**Disclaimer: this will not apply to every bride, but is something nearly every one of my recently married girl friends, and then I myself, experienced and something I’m sure someone will find helpful. And let’s be real, anything to make wedding planning go more smoothly, even for just one person, is worth putting out there.**
I totally fell into the “I used to be an event planner, planning my wedding will be a breeze” frame of mind. I knew exactly what I wanted and how to make it happen and I had the craziest idea that everyone would stand back and let me handle it. Because of course, I was a former professional!!
Feel free to laugh at my delusion. Roll your eyes at my ignorance. Scoff at my… well you get the gist.
Back to the point of this post…
When you finally get the chance to plan your wedding, you’re so excited that you just want to tell everyone about everything you’ve always dreamed for your big day. All of a sudden, its your chance to wax poetically about everything from favors to fonts.
Here’s the advice I wish someone had told me, that would have made thirteen months of wedding planning go a lot smoother:
Before you share the details of your big dreams, take a moment to step back, let the dust settle, and examine the situation. Your status has just changed in a big way, and not just on facebook. All the people who are most important in your life, and your fiance’s, are now going to see you in a whole new light. And they’re going to become a lot more involved in your life.
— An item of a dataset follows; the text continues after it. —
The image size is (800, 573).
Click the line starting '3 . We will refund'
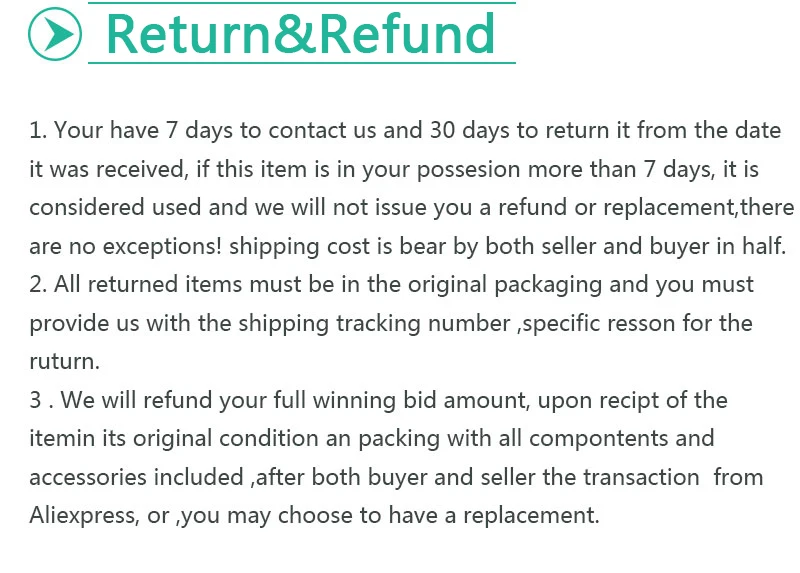[379, 400]
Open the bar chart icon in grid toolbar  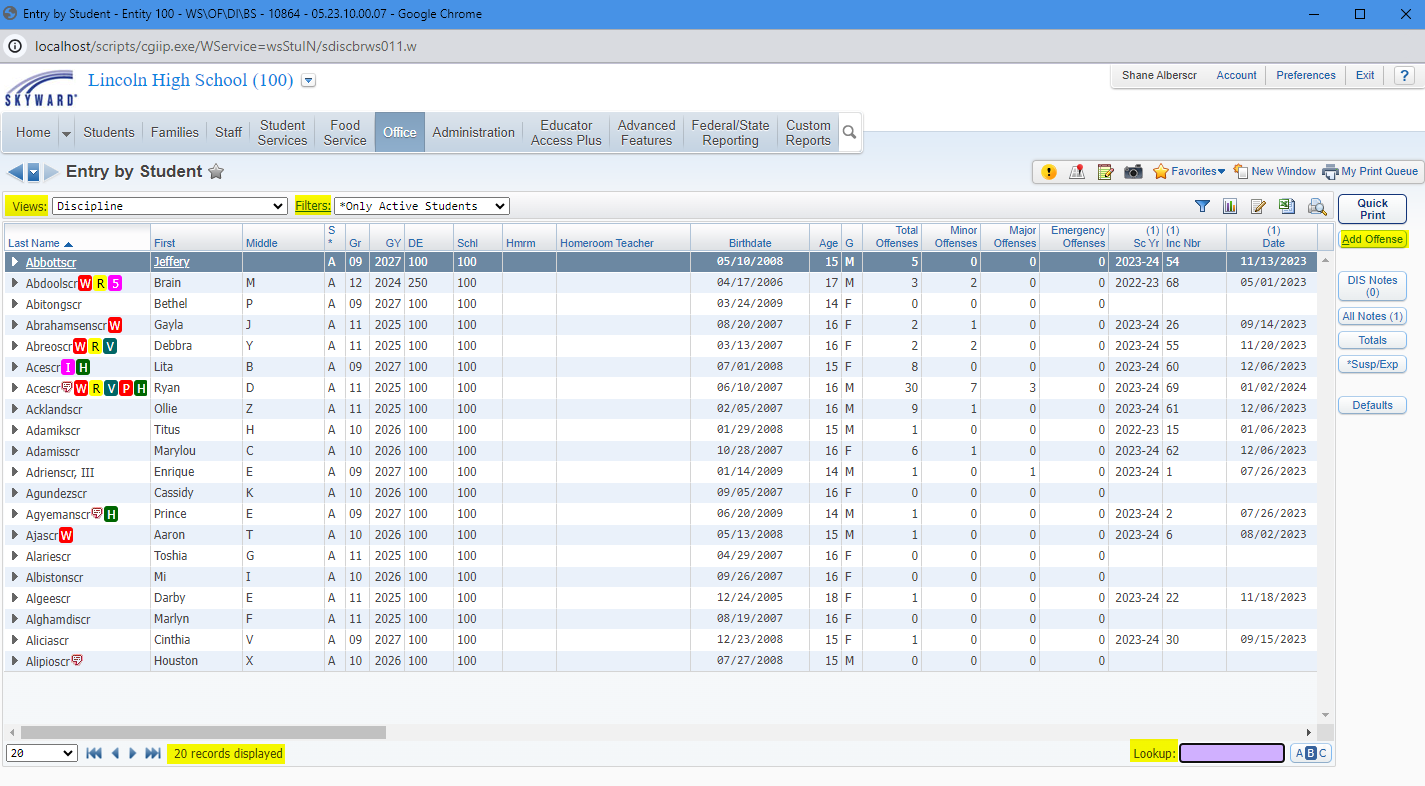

You’re no longer just the “young dating couple” or the “here today, possibly gone tomorrow girlfriend”. Both you and your fiance, are now “soon-to-be-part-of-this-family”. Taking a moment to get a feel for the new change in the family dynamics will help you to navigate your journey to the altar a lot more successfully than.. jumping right in before looking to see where you’ll land.
And here’s why:
You aren’t the only one who has been envisioning this wedding and some have been at it a lot longer than you have.
When you share your dreams and ideas with someone, the most common response is for that person to then share their ideas with you. Weddings are family events and knowing where everyone stands can be helpful. Plus, its always nice if you can incorporate a little bit of everyone.
The unfortunate side of this, is it also allows the opportunity for people to express their opinions of your ideas.
Our wedding was absolutely perfect and beautiful in every way. It was exactly what my husband and I had wanted, we received many compliments, and were even featured on a couple of wedding blogs. One of the compliments that meant the most to me was echoed by quite a few people who said they could see my hand in every detail of the event. But, I can honestly say, there is not one detail of our wedding that someone didn’t tell me, at one point or another, was a bad idea.
Like I mentioned at the beginning of this post, I knew what I was doing, I never expected to be told otherwise. But, I also didn’t take the time to realize that the context in which I was doing the planning had shifted. If I had taken a moment to assess the situation in the beginning of our engagement, I wouldn’t have been so surprised by the reactions I received. I would have been a little more prepared for what was coming, and been a little more careful of the information I provided for judgement. Our wedding day still would have turned out exactly the way it did, neither my husband or I would change a thing, but the journey to the altar might have been a little less tearful.
My ideas weren’t bad ideas, and neither are your plans for your wedding. They just may not be anywhere close to what anyone else had in mind.